Is it better to call ToList() or ToArray() in LINQ queries?

I often run into the case where I want to eval a query right where I declare it. This is usually because I need to iterate over it multiple times and it is expensive to compute. For example:

string raw = "...";
var lines = (from l in raw.Split('\n')
             let ll = l.Trim()
             where !string.IsNullOrEmpty(ll)
             select ll).ToList();

This works fine. But if I am not going to modify the result, then I might as well call ToArray() instead of ToList().

I wonder however whether ToArray() is implemented by first calling ToList() and is therefore less memory efficient than just calling ToList().

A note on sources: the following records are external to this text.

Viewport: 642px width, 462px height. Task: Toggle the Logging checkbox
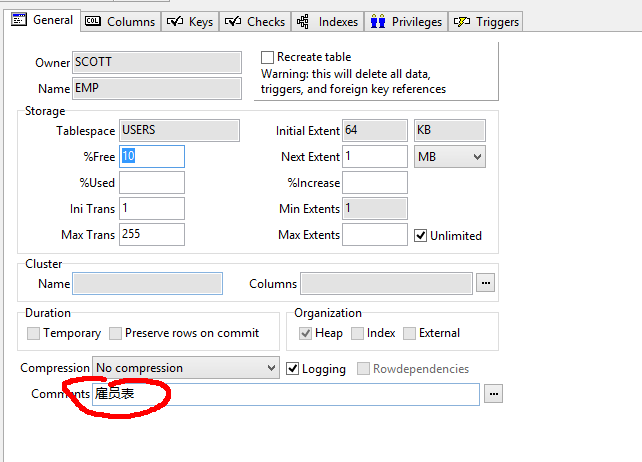click(293, 369)
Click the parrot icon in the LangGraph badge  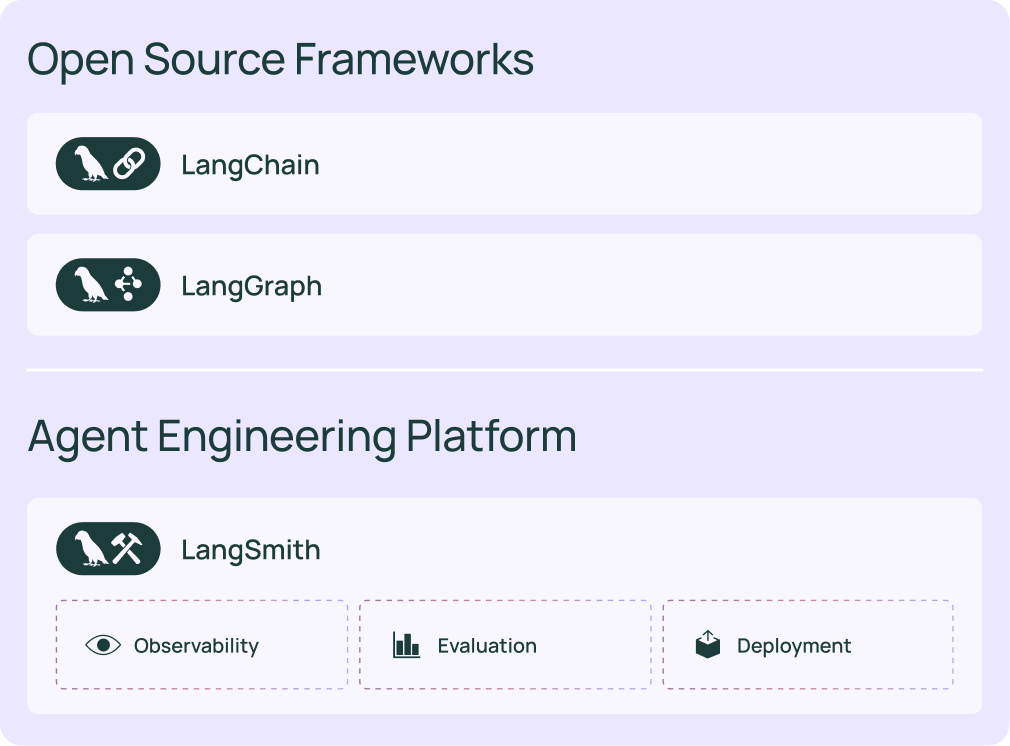coord(91,285)
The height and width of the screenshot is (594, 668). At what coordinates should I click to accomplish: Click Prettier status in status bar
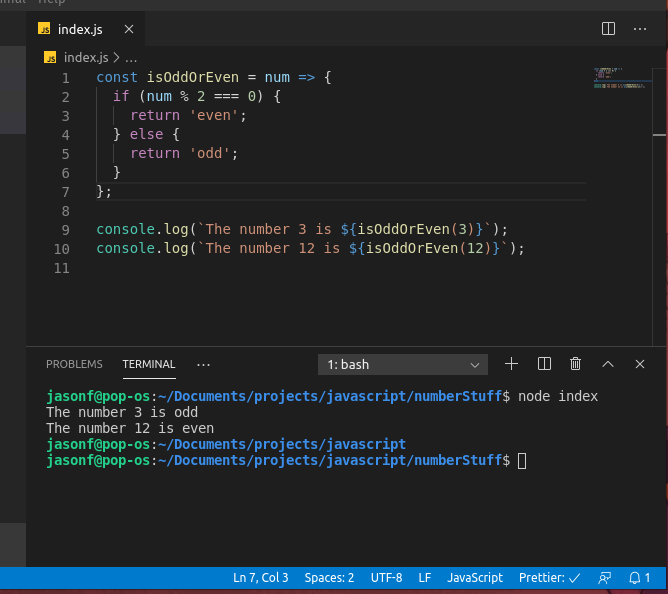(549, 578)
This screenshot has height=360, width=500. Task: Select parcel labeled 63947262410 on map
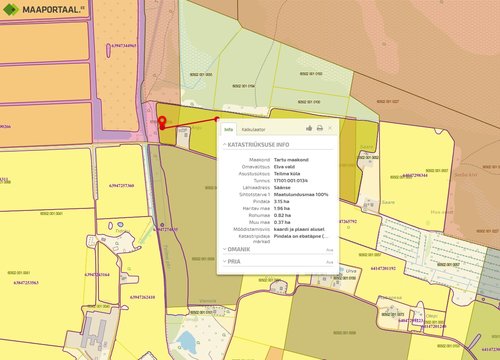[x=142, y=297]
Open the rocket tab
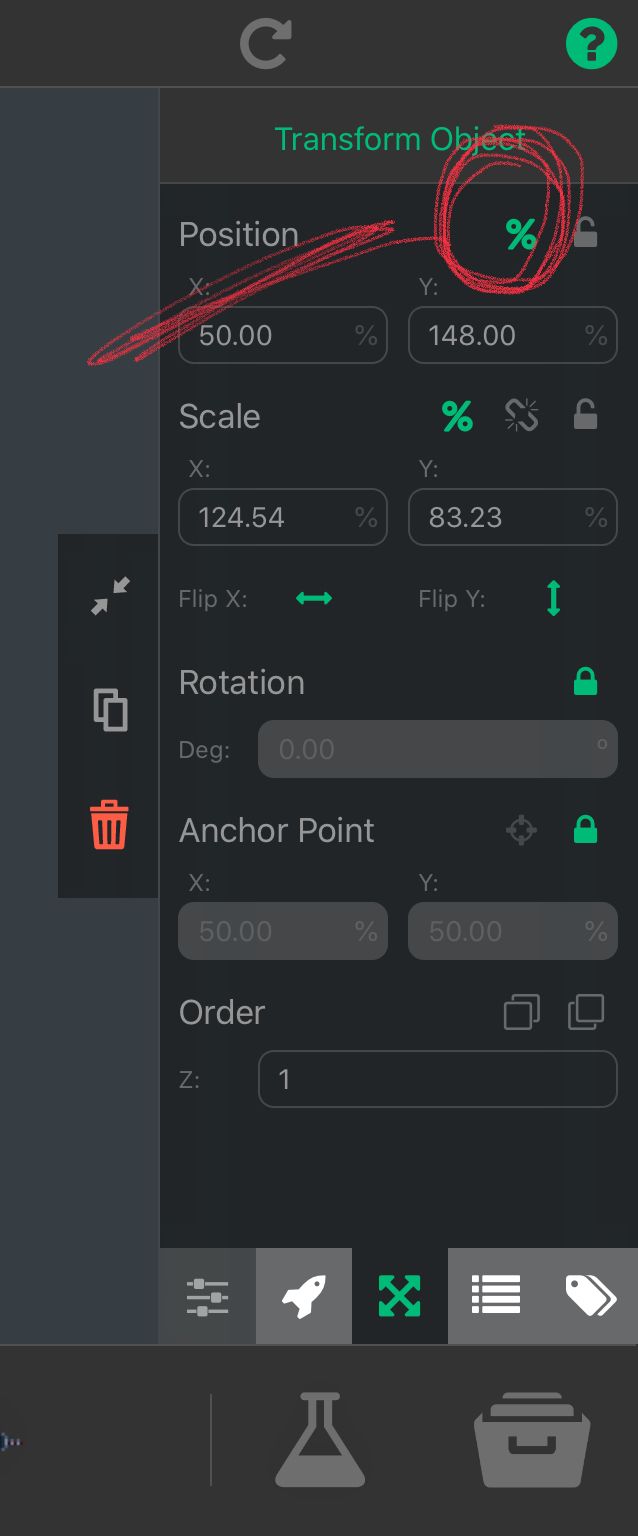The height and width of the screenshot is (1536, 638). (303, 1297)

Am I crazy? Should I just call ToArray() - safe and secure in the knowledge that the memory won't be allocated twice?


Solution 1:

Unless you simply need an array to meet other constraints you should use ToList. In the majority of scenarios ToArray will allocate more memory than ToList.

Both use arrays for storage, but ToList has a more flexible constraint. It needs the array to be at least as large as the number of elements in the collection. If the array is larger, that is not a problem. However ToArray needs the array to be sized exactly to the number of elements.

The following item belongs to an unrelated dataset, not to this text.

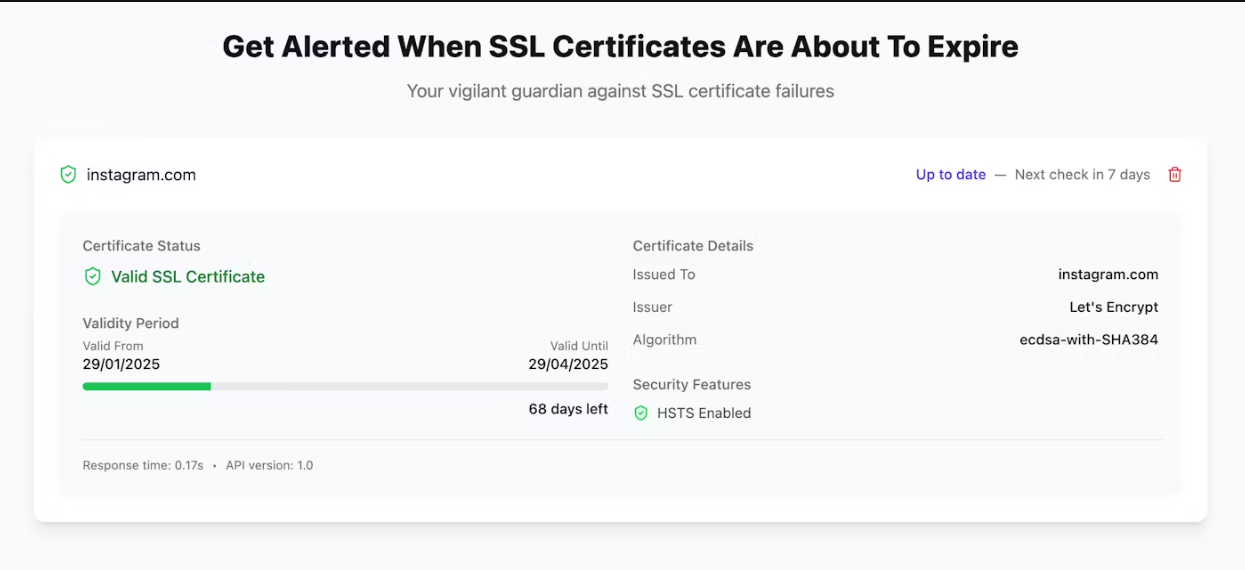Image resolution: width=1245 pixels, height=570 pixels.
Task: Click the Valid Until date 29/04/2025
Action: [x=568, y=364]
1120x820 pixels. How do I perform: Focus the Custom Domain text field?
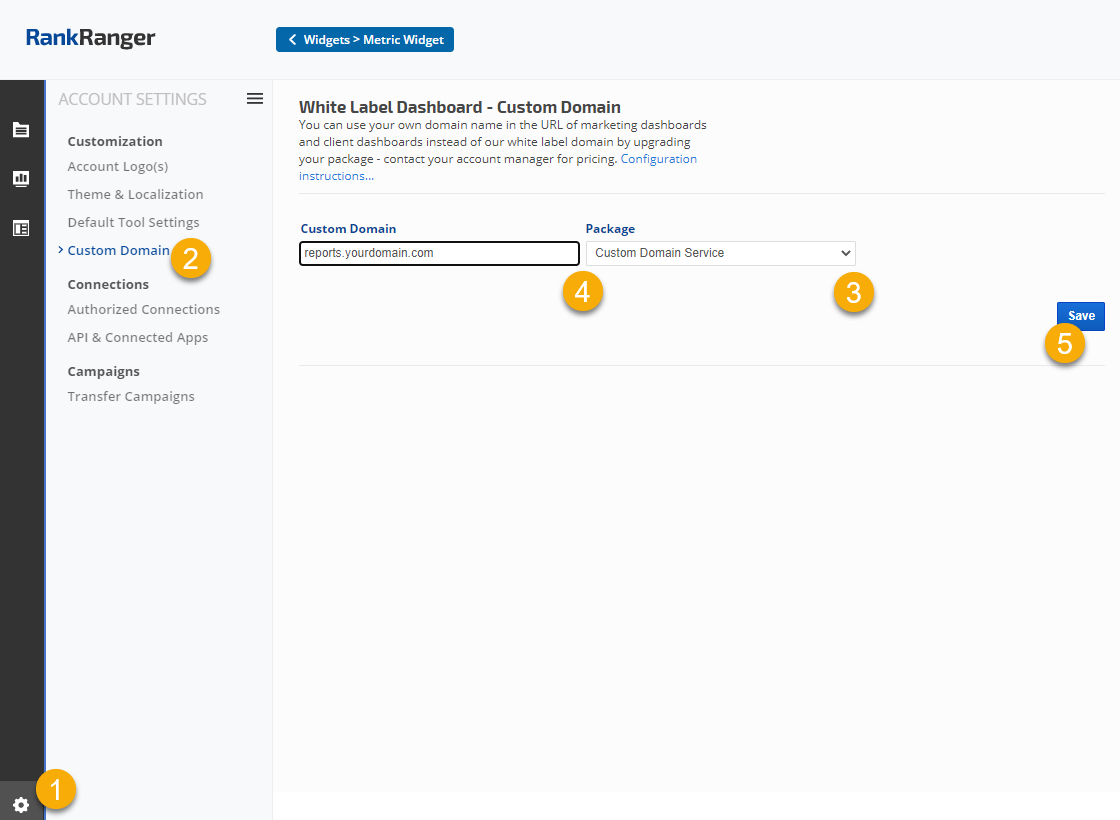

To meet this constraint ToArray often does one more allocation than ToList. Once it has an array that is big enough it allocates an array which is exactly the correct size and copies the elements back into that array. The only time it can avoid this is when the grow algorithm for the array just happens to coincide with the number of elements needing to be stored (definitely in the minority).

EDIT

A couple of people have asked me about the consequence of having the extra unused memory in the List<T> value.

This is a valid concern. If the created collection is long lived, is never modified after being created and has a high chance of landing in the Gen2 heap then you may be better off taking the extra allocation of ToArray up front.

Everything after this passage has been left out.